▶ [Provided data]

# # # #

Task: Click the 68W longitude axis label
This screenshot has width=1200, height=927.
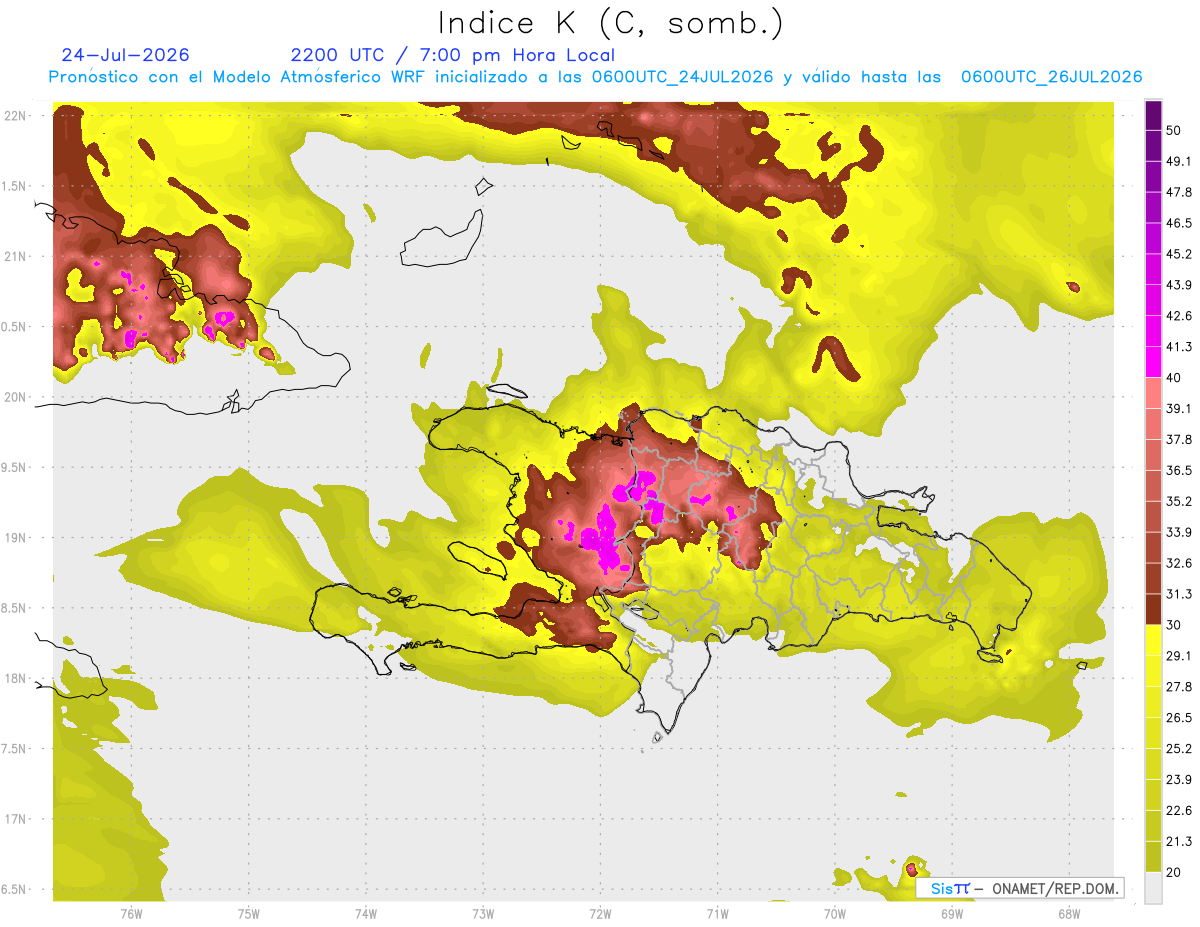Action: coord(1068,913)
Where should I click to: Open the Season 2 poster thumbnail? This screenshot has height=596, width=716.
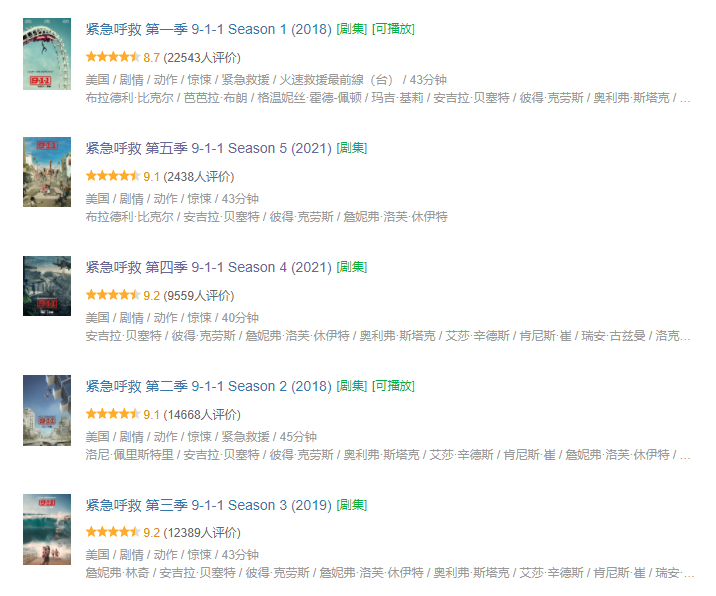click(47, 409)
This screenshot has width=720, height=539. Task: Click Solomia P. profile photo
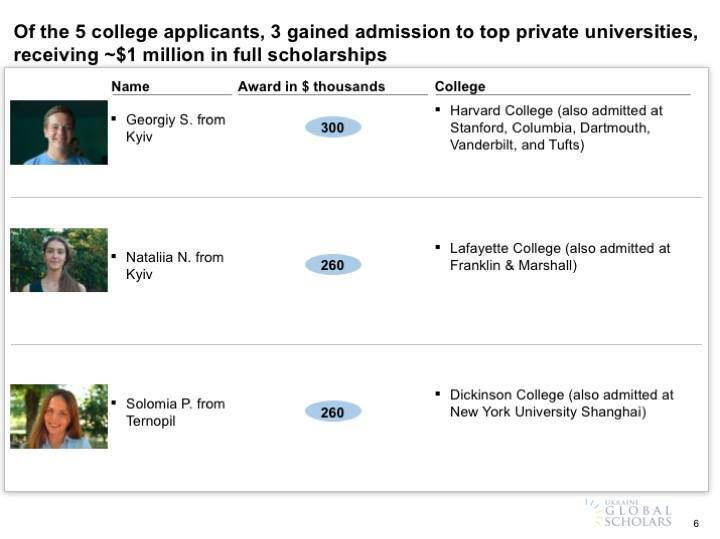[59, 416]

# # # #

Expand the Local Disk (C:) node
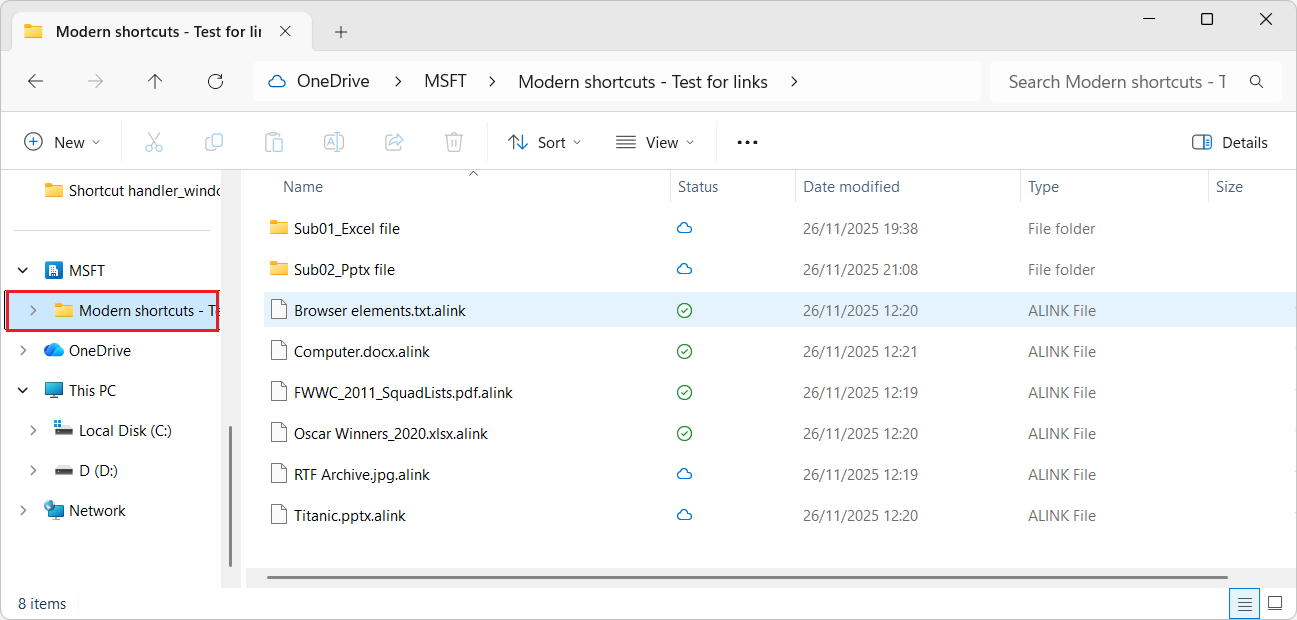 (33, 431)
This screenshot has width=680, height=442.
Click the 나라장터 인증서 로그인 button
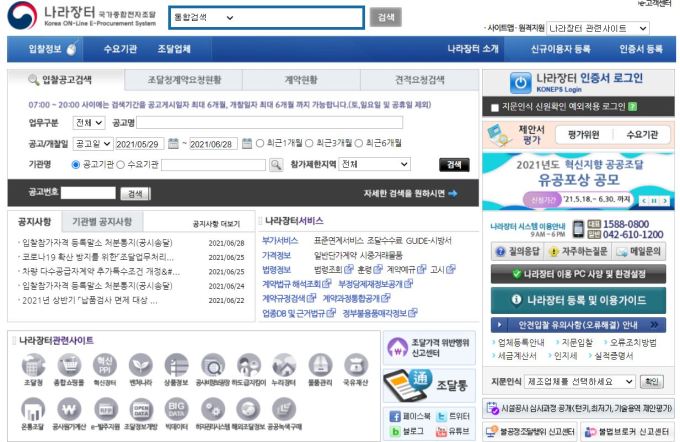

# # # #

▶ [Exercise] In the entries above, find the line with "This screenshot has width=680, height=442." and the line with "Click the 나라장터 인증서 로그인 button", then set down exactly those two and every line between them, nothing else.

▶ [Problem solution]
This screenshot has width=680, height=442.
Click the 나라장터 인증서 로그인 button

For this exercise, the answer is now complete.